Mr. Potter, you wouldn't like what's about to happen in South Memphis.

Some working people who can afford to pay a house note but can't get a conventional loan are going to get a legitimate chance to be homeowners.

It's a new, low-income home loan program from one of those high-ideal, building-and-loan type organizations that put people over profits.

No, it's not the Bailey Building and Loan you tried to undermine in "It's a Wonderful Life." Greedy guys like you drove those old building-and-loans out of business years ago.

This new loan program, which includes credit and homeowner counseling, is being run by Roshun Austin, one of those starry-eyed dreamers you look down on.

She's president and CEO of The Works Inc., a community development corporation started nearly two decades ago by St. Andrew AME Church in South Memphis.

Austin is the George Bailey of the neighborhood, which was abandoned decades ago by private investors like you. She serves as its primary employer, developer, banker and Realtor.

The Works already has helped 25 low-income working families buy new or rehabbed homes in the neighborhood. Now she wants to reach out and help even lower-income workers.

She's teaming up with Pinnacle Financial Partners -- a bank, mind you, the second biggest in the state.

They've put together a $500,000 loan fund to help a dozen or so low-income, first-time homebuyers purchase homes under $50,000.

"Pinnacle is servicing the loans, but The Works is originating the loans and assuming the risk," Austin said. "We hope to prove it's worth the risk, so the market will come in and take over."

A half-million dollars doesn't sound like much in a market that sucked up nearly $2 billion worth of mortgages last year.

But it's a start, and the fund will grow, if it all goes well.

Besides, $500,000 is a lot more than zero, which is what the working poor have gotten from most mortgage lenders in recent years.

These are working people -- "riffraff" you call them -- who barely make enough to stay above the poverty line.

Many are paying $700 or more a month in rent, often for "Potter's Field"-quality housing.

They could afford to pay a $500-a-month (or less) note for one of those $50,000 (or less) "Bailey's Park"-quality houses.

Ironically, the subprime disaster that targeted the working poor left a glut of these "low-value" homes all over low-income neighborhoods in South Memphis, Frayser and Hickory Hill.

The median price for a house in The Works's 38106 ZIP code is $23,000. Median prices are less than $30,000 in seven other Memphis Zip codes.

These are homes the working poor could afford to buy, if they could get conventional loans for them.

They can't. Even if their credit scores are high enough to qualify, many banks won't make loans on houses that cost less than $50,000. (The average loan amount last year for local Habitat for Humanity homes was $78,200.)

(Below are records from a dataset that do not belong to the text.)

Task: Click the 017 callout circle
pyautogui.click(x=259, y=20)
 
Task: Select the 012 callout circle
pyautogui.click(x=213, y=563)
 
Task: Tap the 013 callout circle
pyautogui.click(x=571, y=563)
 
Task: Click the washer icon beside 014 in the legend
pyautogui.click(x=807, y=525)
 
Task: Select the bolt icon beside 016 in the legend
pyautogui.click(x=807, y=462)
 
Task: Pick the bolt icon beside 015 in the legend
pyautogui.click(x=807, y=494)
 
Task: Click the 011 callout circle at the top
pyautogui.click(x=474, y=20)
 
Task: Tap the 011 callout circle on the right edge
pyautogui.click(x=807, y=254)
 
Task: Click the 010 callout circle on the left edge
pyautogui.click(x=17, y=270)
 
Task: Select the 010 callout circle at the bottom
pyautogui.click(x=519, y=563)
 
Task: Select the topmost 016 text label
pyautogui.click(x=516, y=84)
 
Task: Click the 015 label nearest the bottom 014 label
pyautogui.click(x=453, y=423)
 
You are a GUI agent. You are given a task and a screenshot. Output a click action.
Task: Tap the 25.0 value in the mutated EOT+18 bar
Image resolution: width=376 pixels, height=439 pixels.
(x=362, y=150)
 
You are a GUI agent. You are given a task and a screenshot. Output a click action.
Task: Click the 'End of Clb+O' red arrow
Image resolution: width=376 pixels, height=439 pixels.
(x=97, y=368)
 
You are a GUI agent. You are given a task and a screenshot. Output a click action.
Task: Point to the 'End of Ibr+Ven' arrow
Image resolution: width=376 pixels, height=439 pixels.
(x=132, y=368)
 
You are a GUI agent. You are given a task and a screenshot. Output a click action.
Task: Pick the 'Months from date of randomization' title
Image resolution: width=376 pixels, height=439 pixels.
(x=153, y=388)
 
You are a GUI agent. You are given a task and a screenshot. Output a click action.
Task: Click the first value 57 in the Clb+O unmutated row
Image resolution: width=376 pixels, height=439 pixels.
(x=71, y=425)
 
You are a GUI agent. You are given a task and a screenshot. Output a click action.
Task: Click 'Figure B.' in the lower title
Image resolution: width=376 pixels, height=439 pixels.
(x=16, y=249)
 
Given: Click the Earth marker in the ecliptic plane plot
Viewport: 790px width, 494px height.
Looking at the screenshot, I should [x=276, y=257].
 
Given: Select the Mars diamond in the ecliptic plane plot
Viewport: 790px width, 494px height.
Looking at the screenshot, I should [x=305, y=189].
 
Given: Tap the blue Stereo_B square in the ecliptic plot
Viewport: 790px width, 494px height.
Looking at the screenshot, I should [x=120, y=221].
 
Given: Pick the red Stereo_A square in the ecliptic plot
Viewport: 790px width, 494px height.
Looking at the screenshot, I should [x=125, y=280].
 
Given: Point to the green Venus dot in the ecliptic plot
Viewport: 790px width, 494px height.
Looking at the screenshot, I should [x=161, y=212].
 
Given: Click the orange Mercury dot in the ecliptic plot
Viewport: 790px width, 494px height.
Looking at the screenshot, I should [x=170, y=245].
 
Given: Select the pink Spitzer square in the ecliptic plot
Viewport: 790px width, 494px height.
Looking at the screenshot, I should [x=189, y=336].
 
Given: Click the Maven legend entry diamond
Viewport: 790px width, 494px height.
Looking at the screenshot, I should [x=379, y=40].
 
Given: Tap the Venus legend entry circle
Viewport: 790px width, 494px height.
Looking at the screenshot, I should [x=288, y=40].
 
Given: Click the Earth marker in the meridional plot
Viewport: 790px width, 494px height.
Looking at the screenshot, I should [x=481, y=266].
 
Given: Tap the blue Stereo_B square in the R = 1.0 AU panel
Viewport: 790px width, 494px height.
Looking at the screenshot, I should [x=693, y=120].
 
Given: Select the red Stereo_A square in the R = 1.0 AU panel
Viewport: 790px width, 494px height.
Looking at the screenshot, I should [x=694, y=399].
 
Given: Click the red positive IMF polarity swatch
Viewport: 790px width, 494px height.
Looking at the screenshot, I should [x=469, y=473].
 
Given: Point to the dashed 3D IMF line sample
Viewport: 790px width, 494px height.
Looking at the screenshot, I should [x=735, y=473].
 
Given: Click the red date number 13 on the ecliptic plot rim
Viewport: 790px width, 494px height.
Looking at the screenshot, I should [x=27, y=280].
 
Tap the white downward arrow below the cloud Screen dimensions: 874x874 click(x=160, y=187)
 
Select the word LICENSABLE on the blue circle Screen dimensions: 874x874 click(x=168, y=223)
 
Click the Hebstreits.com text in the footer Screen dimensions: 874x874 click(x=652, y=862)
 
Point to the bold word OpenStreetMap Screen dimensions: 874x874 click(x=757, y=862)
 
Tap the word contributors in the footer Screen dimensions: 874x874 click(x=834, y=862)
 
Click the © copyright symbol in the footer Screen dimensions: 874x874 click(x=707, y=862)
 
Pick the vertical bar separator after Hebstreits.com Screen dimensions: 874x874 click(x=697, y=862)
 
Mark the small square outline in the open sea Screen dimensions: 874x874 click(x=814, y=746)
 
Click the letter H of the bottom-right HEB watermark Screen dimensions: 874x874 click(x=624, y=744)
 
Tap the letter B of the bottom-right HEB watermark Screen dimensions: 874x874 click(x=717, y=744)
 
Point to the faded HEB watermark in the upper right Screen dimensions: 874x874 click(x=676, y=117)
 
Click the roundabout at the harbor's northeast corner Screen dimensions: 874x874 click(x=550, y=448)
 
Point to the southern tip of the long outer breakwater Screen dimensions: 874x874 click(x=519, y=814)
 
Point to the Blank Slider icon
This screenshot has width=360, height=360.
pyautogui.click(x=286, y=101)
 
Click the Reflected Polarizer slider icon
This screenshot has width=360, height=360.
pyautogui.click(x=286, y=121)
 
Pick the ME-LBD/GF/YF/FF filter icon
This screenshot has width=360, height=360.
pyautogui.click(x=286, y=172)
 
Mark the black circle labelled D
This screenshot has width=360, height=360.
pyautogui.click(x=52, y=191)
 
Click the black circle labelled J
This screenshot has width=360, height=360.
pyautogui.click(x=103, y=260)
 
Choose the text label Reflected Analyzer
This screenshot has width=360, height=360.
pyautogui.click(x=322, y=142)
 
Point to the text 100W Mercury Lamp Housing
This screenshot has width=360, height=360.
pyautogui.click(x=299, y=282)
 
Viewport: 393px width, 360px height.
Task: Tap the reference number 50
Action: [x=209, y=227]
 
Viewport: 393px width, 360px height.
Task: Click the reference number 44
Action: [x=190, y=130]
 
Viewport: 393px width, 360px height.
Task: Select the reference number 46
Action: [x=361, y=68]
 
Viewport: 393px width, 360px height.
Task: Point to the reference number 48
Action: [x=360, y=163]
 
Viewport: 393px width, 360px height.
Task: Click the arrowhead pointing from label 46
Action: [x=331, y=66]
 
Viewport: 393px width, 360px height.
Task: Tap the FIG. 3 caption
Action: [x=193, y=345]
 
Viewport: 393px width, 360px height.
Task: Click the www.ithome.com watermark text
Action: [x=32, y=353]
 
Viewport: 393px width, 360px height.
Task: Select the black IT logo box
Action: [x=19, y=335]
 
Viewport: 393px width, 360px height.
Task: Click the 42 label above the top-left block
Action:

Since the economy crashed in 2008, the conventional mortgage market has gotten tighter than Potter's fist around a dollar.

New rules inadvertently turned conventional loans under $50,000 into "high-cost" loans that look predatory. Banks don't need the extra paperwork or scrutiny, especially for loans that would make them less money.

In recent years, investors, often from out of state, have filled the void by rushing into these neighborhoods with cash. They've bought hundreds of "low-value" houses and turned them into higher-cost rentals.

"The working poor can't get home loans, so they're paying more in rent, and often for substandard housing that makes their lives even more difficult," Austin said.

"The rentals often fall into disrepair, become vacant or blighted, which adds to crime and causes people to move out and schools to close and neighborhoods -- and housing values -- to continue to decline."

It's a vicious cycle, Potter. One guys like you are only happy to take advantage of.

The latest predatory schemes are being called "rent-to-own" or "contract-for-deed."

So-called shadow banks buy up "low-value" homes and rent them to low-income folks, with the promise they'll get the deed in 15 or 20 or 30 years, if they stay current.

If rent-to-owners miss a payment or violate some other part of their contract, they can lose all the money they've "invested" and get evicted with no recourse.

Housing do-gooders like Austin hope this new loan program will attract conventional mortgage lenders to low-cost neighborhoods.

"Low-cost neighborhoods like Frayser have been in need of loan products to help us rebuild ownership levels," said Steve Lockwood, executive director of the Frayser CDC.

During the 2016 fiscal year, 83 percent of home sales in Frayser were to investors who paid cash; only 17 percent were to owner-occupants. Lockwood is working to double that figure.

Next month, he's launching a new ad campaign for Frayser homes. It will include a Home Ownership Hotline: 901-354-2668.

"Some landlords do a good job with rentals, some don't," he said. "But every neighborhood benefits from having a certain number of homeowners."

Potter, these potential homeowners are the people who do most of the working and paying and living and dying in these neighborhoods. Is it too much to have them work and pay and live and die in a couple of decent rooms and a bath?

George Bailey didn't think so. Neither does Roshun Austin.